There were some few items left out. Congress in its wisdom hasn’t seen fit to renew extended federal unemployment benefits, leaving something like 1.2 million longterm unemployed with nothing, in a market with few jobs and where employers notoriously decline to hire those who’ve been out of work the longest.

And yes, a farm bill too! Agribusiness will not be left to the savage mercies of the untrammeled free market, although some of the undeserving poor will be:

“The new farm bill, which had been mired in partisan gridlock, makes fundamental changes to both nutrition and farm programs. It cuts the food stamp program by $8 billion, and about 850,000 households will lose about $90 in monthly benefits under the change. Anti-hunger groups called the food-stamp cuts draconian. Feeding America, a coalition of food banks across the county, said the change would result in 34 lost meals per month for the affected households.” (New York Times online, January 29, 2014)

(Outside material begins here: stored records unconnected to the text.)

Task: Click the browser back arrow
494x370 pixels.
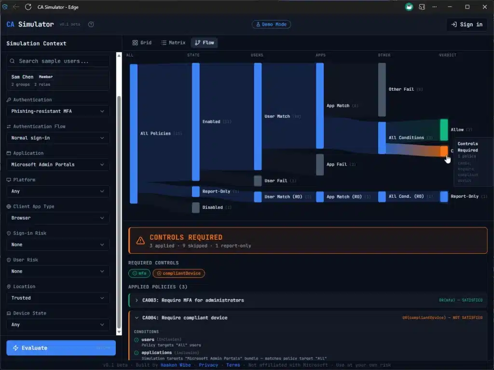Action: [x=16, y=7]
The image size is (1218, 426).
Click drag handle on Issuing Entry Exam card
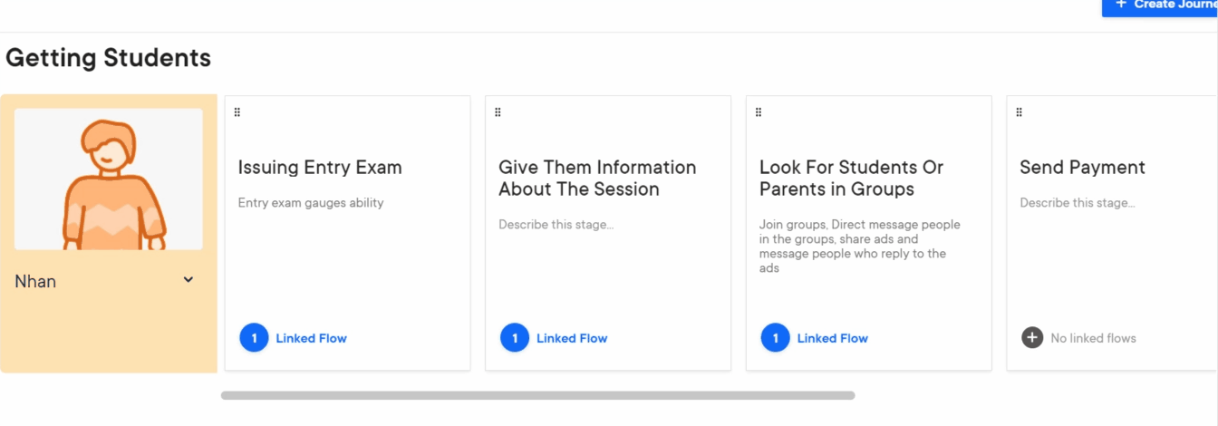coord(237,112)
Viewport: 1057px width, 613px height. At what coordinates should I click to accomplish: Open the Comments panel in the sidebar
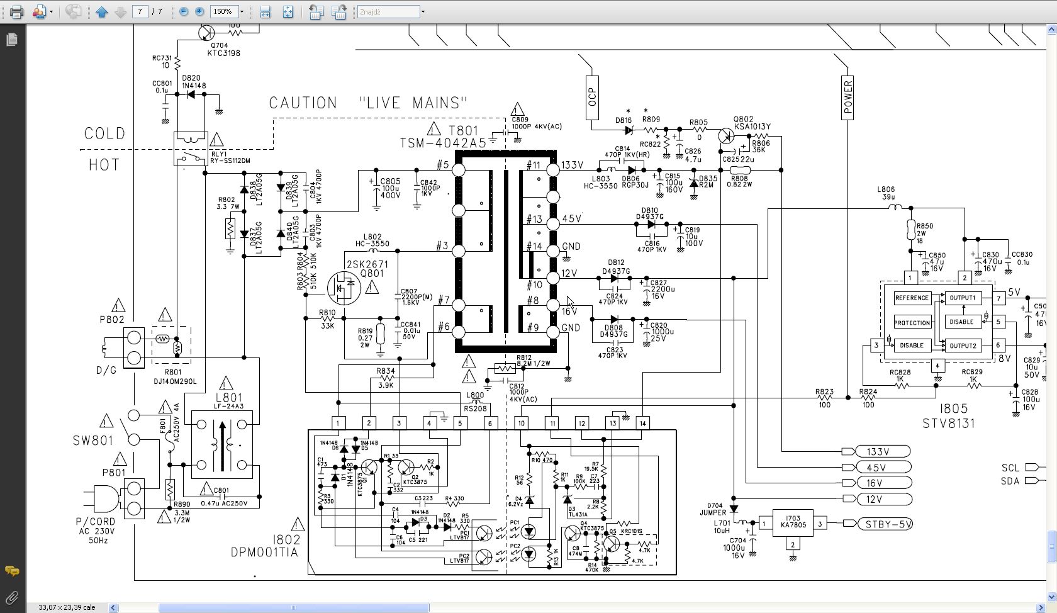coord(11,571)
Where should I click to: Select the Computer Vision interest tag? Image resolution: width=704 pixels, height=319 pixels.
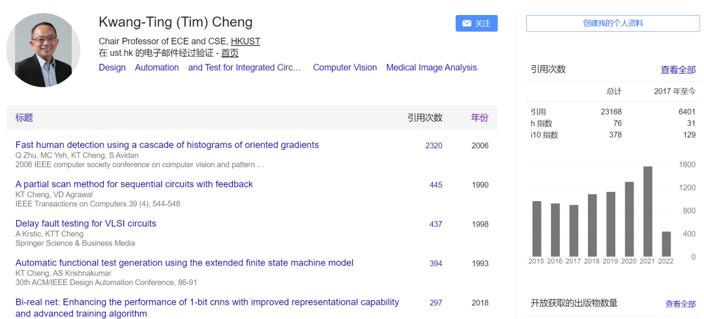[345, 68]
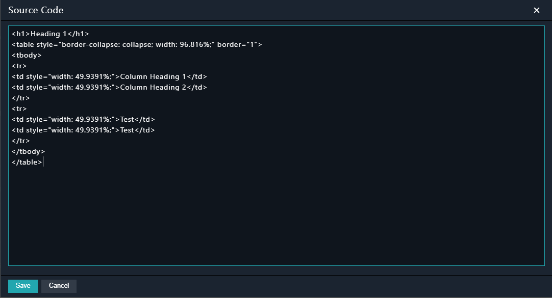
Task: Click the closing tbody tag line
Action: [28, 151]
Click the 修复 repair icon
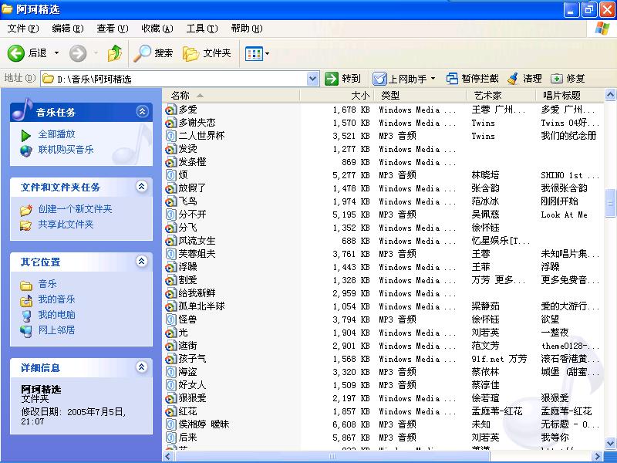The image size is (617, 463). coord(557,78)
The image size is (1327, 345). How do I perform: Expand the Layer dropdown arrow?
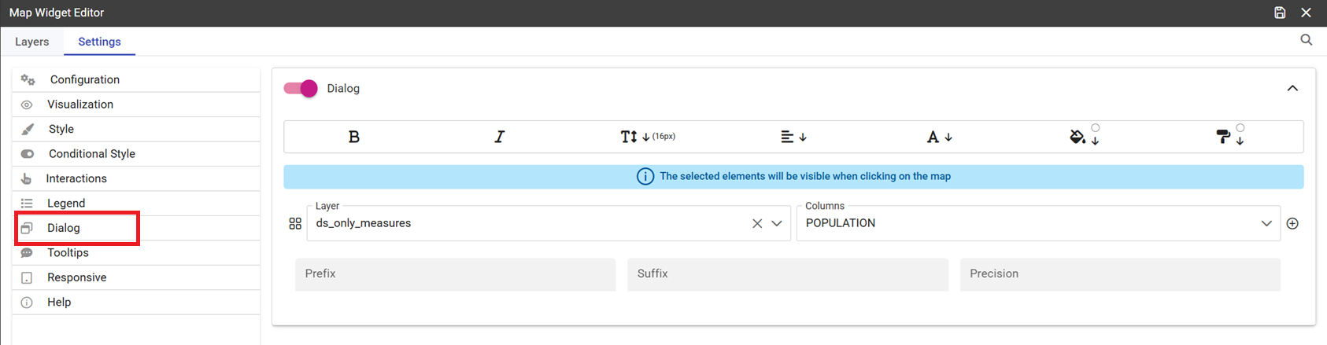pyautogui.click(x=777, y=223)
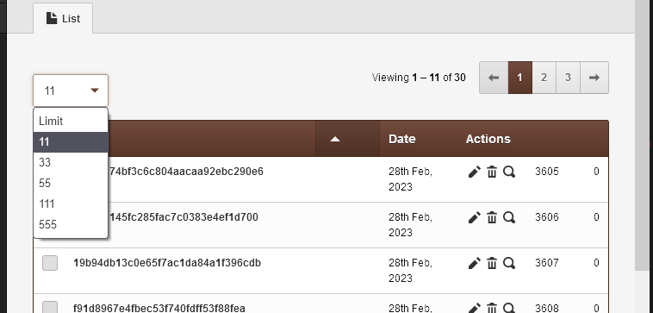Go to page 3

tap(568, 78)
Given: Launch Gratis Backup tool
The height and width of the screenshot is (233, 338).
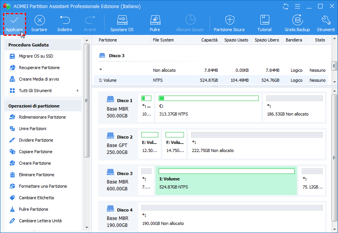Looking at the screenshot, I should point(297,20).
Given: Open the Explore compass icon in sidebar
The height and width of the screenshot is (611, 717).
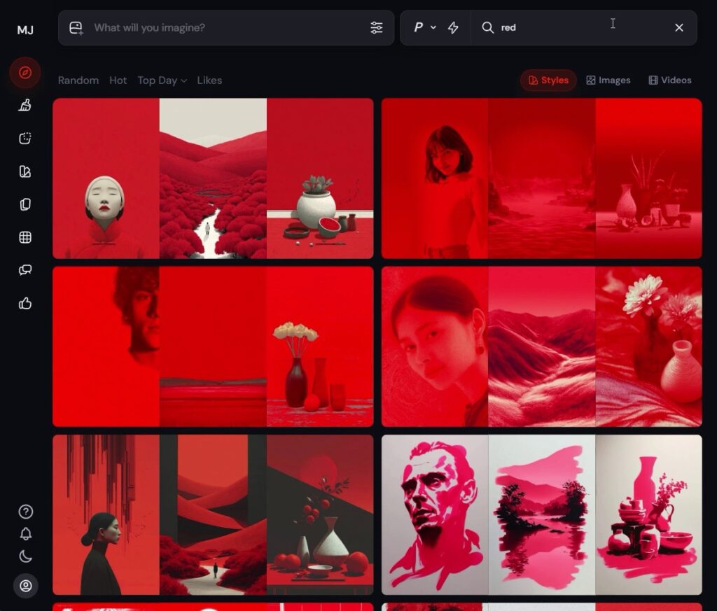Looking at the screenshot, I should click(25, 73).

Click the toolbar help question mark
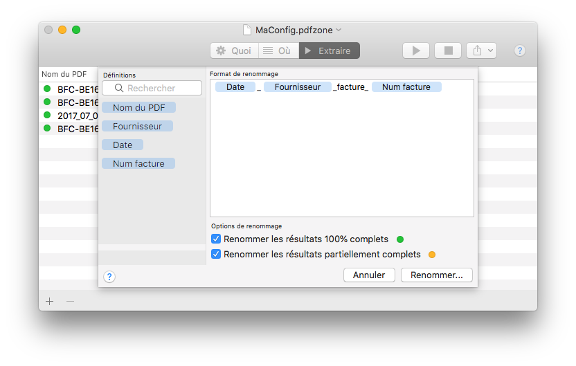[x=520, y=51]
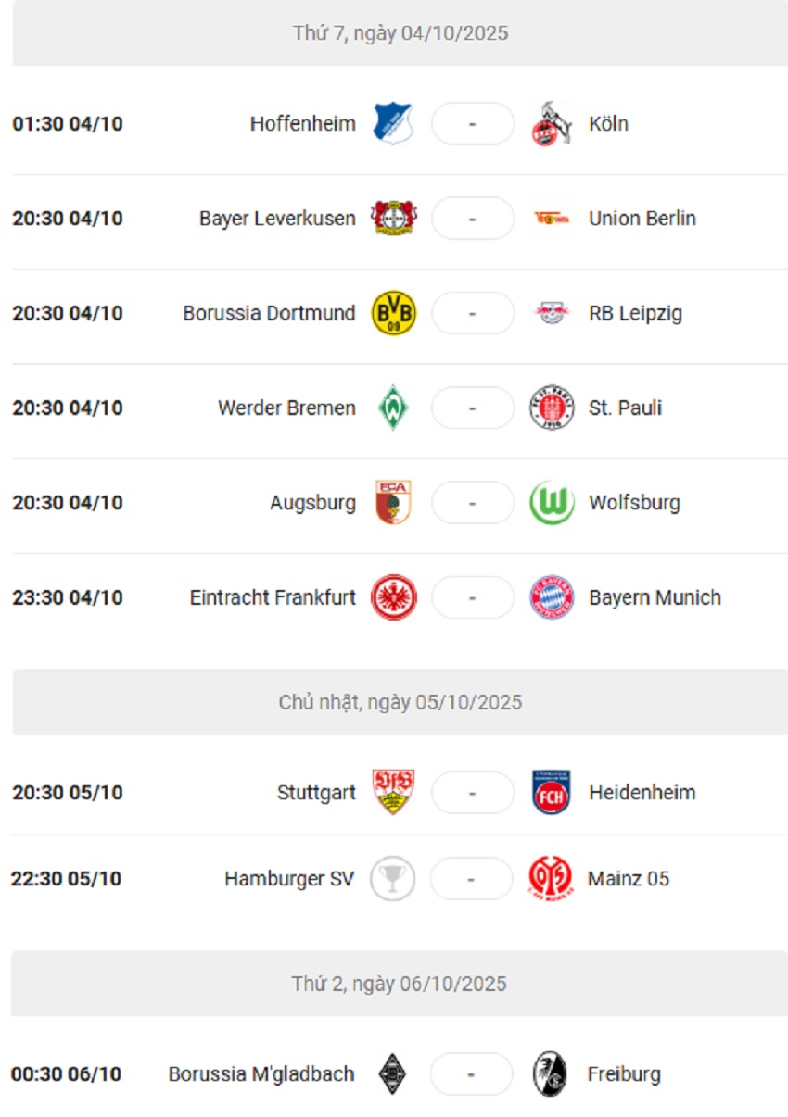This screenshot has width=788, height=1117.
Task: Open the Freiburg club badge
Action: (x=552, y=1073)
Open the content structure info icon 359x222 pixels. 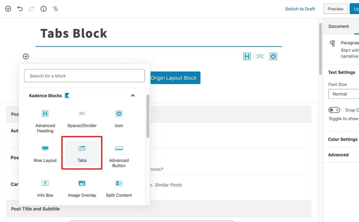(43, 9)
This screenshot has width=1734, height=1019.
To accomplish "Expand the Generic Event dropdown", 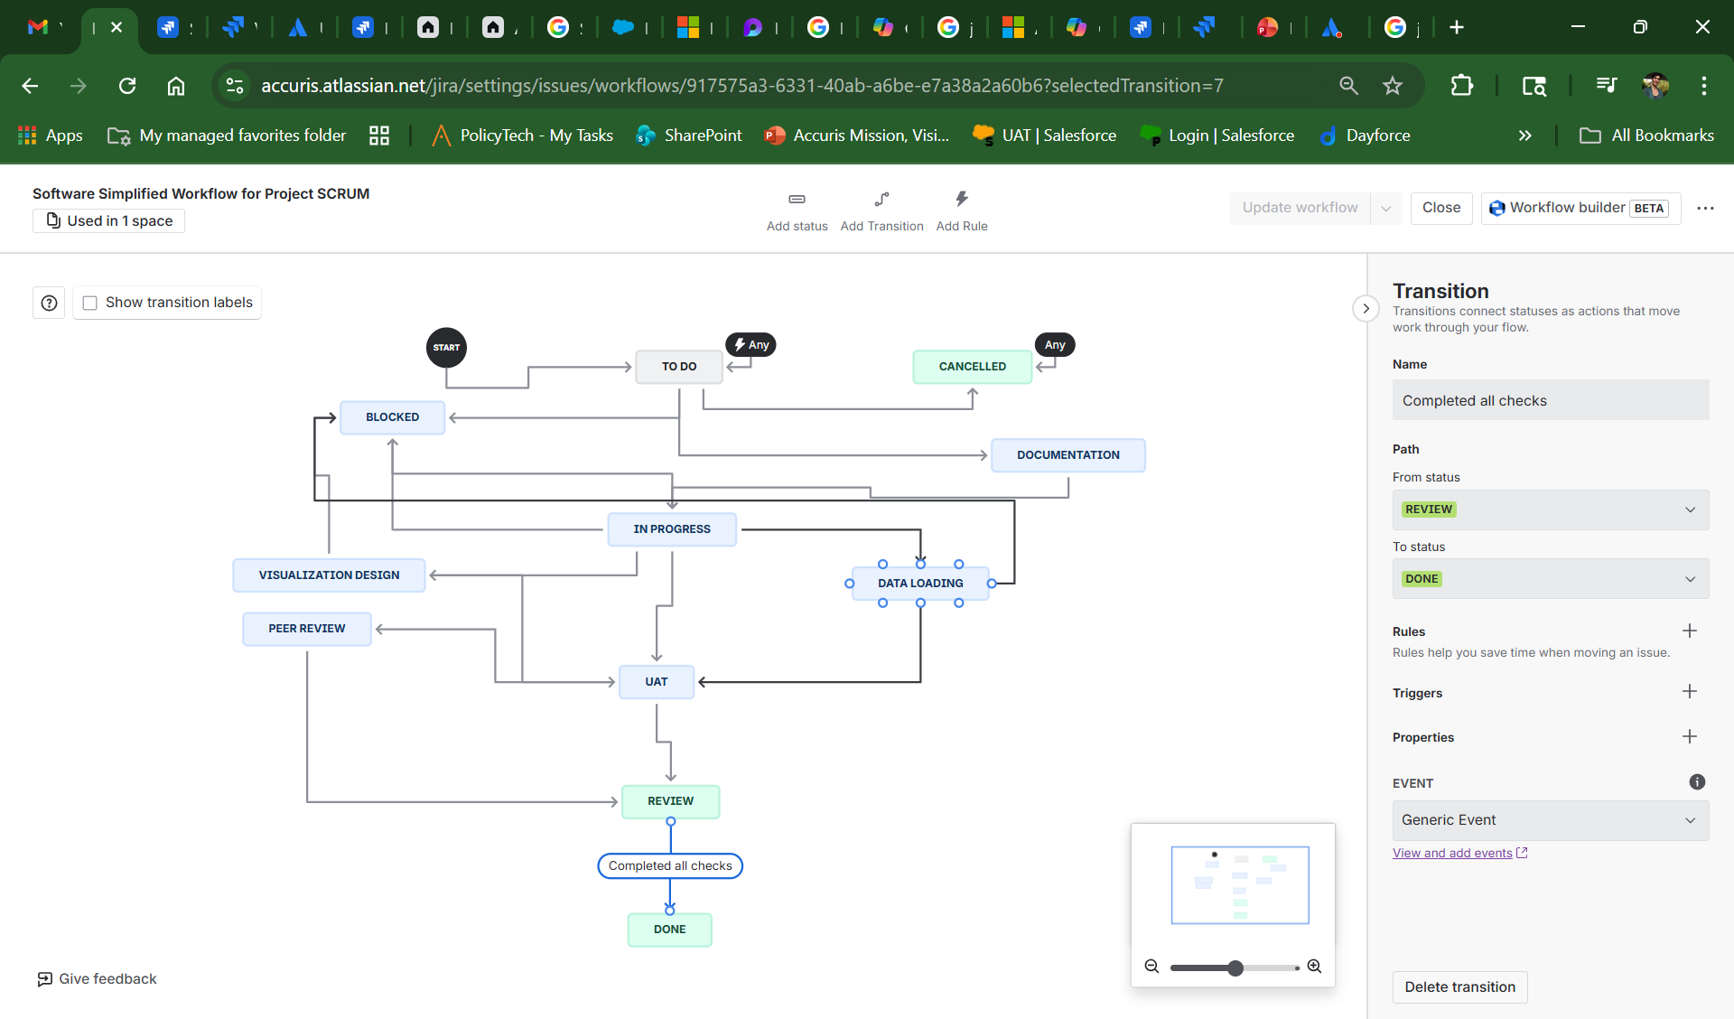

That’s slightly over one meal per day for those afflicted (a better term, perhaps) households and families. One can safely assume that no member of Congress will lose even a single meal due to this provision. Hardly a problem, though, since as president Barack Obama stated in the very first minutes of his State of the Union address, unemployment is at its lowest level in five years. The number of “discouraged workers” who have stopped even looking isn’t exactly at historically low levels, but never mind.

An Alternative?

Capital’s drive in the United States to smash down wages and working class power is by no means over. If the right-wing drive to wipe out every social program from the 1930s onward is too extreme to be accomplished in a few strokes, it still represents the general direction.

The terrifying social implications can be seen most dramatically in a city like Detroit, where infant mortality is higher than Botswana, the real level of employment lower than Greece, and where dozens of closed public schools are going up for sale in the desperate hope that land speculators might buy them at fire-sale prices.

Recent events, however, from the fast-food and Walmart workers’ actions to certain scattered but suggestive election results from Seattle to New York City, along with the widespread recognition that inequality is reaching economically as well as socially dangerous levels, suggest that this offensive may be reaching a point of diminishing returns for the system as a whole.

But is there an alternative? At the level of policy, to reboot the recovery and address this society’s deep social decline would require a energetic stimulus that would mean “Keynesianism and beyond.” In addition to federal jobs programs on a massive scale for mass transit, renewable energy and urban reconstruction it would entail, among other things: doubling the minimum wage and indexing it to inflation; a moratorium on foreclosures and writing down underwater mortgages to the homes’ actual values; the federal government assuming responsibility for the crushing debts of bankrupt cities; free public education through university level; greatly expanded public health programs and single-payer health insurance for all; increasing rather than cutting Social Security; restoration and expansion of affirmative action to address the continuing destructive impact of racism.

All of these things are rational and necessary to meet pressing human needs. Some of them are even rational from the standpoint of capital. But none of them are remotely attainable in the current configuration of politics and the desperate state of labor and social movement in today’s United States. If the politics of Barack Obama and the Democratic Party define the horizons of what’s possible, then there isn’t much of a future we’d care to contemplate.

Local organizing and campaigns can win gains at the community, city or state levels. But only a massive revival of movements, fueled by legitimate anger and by yes, a socialist vision of the future that’s possible, can even begin to win what’s really needed.